## Written exercise
Write out the lines below again, substituting "screen capture" for every occurrence of "screenshot" and changing nothing else, and leave the pictures out.

- - - - - - -

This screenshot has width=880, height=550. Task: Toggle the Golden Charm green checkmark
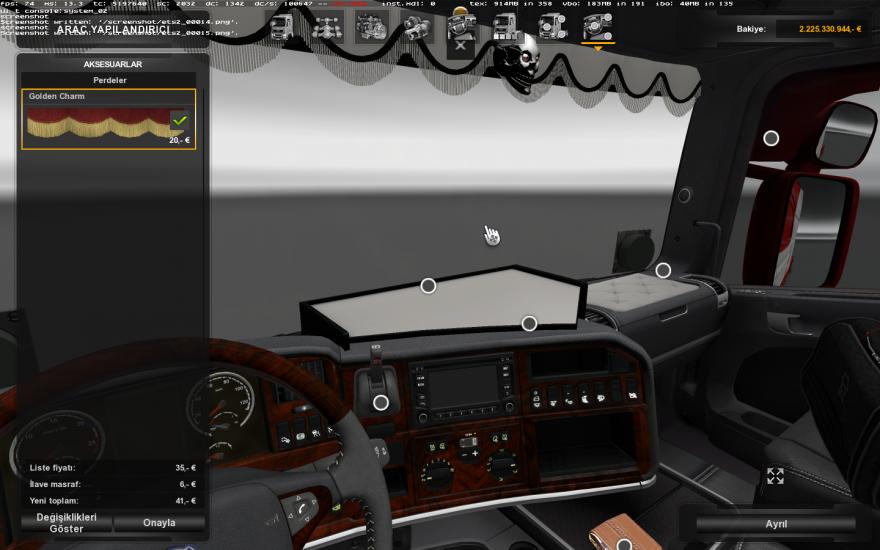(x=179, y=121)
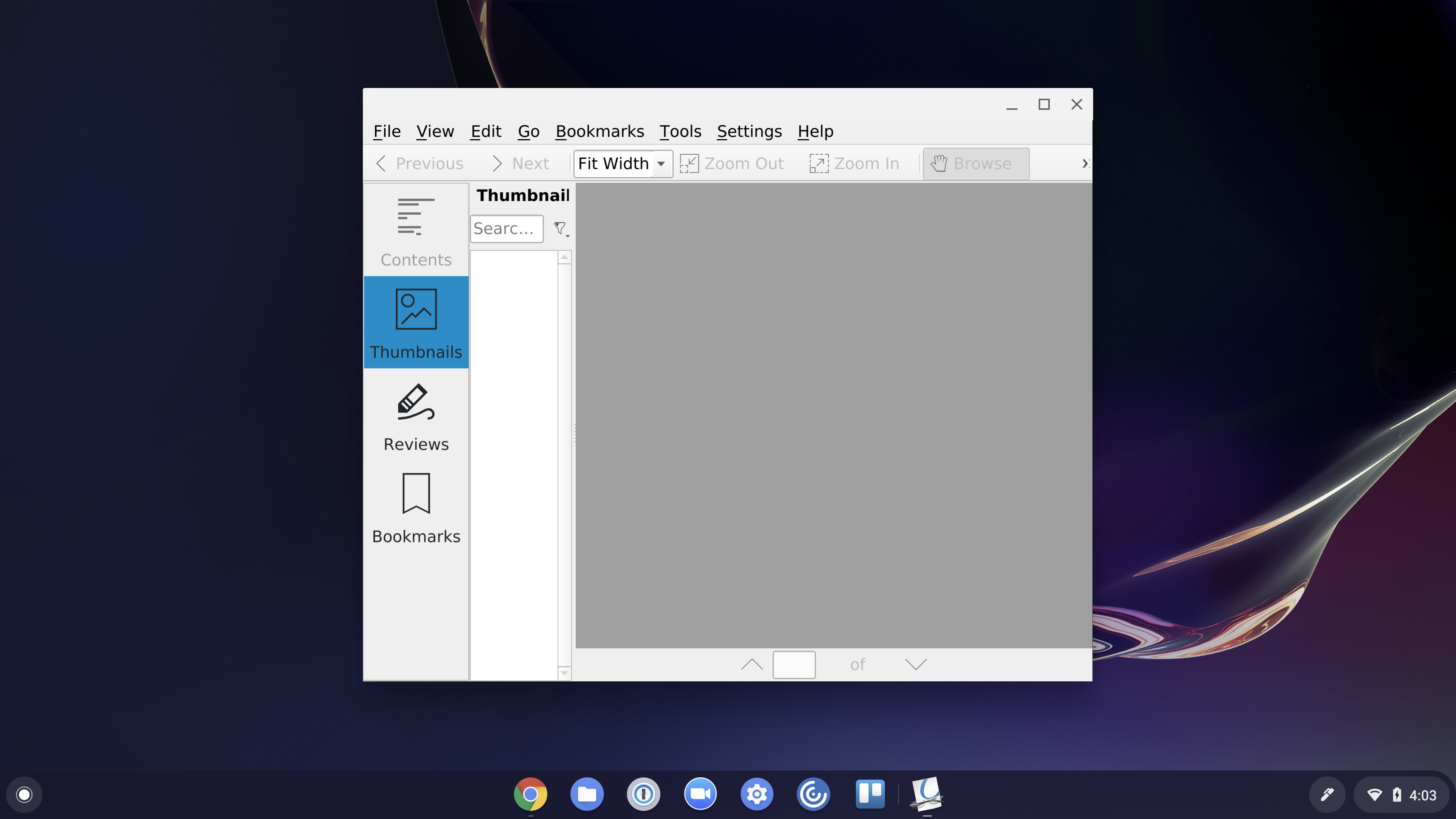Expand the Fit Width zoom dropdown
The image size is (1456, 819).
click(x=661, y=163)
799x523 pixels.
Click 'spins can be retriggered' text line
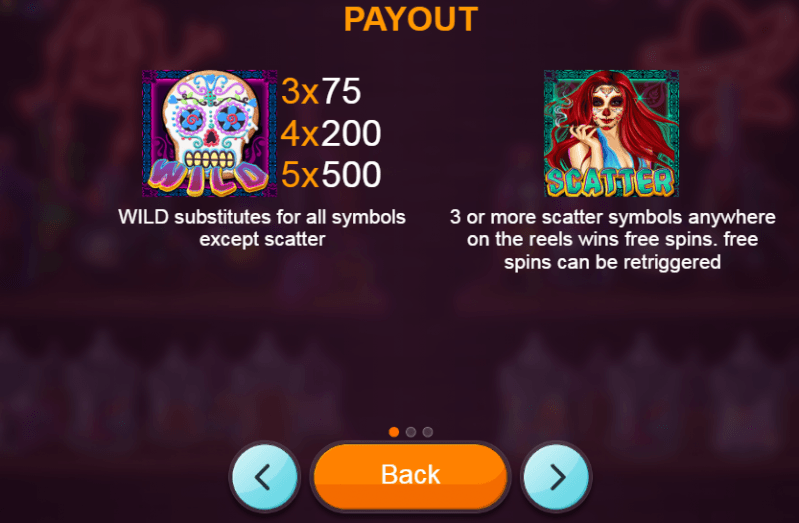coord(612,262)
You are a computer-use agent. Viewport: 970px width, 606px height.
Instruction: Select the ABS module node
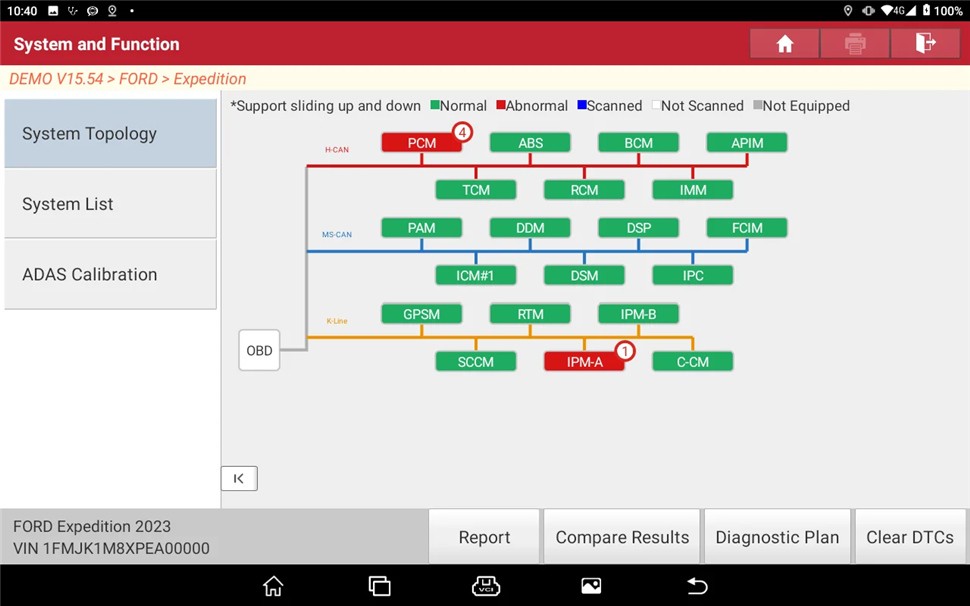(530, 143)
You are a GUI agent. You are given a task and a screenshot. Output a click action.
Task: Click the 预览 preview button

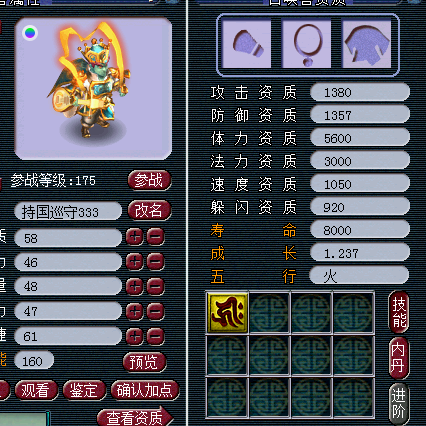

- - - - - - -

## Solution for this exercise
This screen capture has width=880, height=550. Task: Toggle the Golden Charm green checkmark
(x=179, y=121)
Expand the Fit Width zoom dropdown
The image size is (1456, 819).
click(x=661, y=163)
799x523 pixels.
Click 'spins can be retriggered' text line
coord(612,262)
You are a computer-use agent. Viewport: 970px width, 606px height.
Instruction: Select the ABS module node
(530, 143)
You are a GUI agent. You are given a task and a screen capture. Output a click action.
Task: Click the 预览 preview button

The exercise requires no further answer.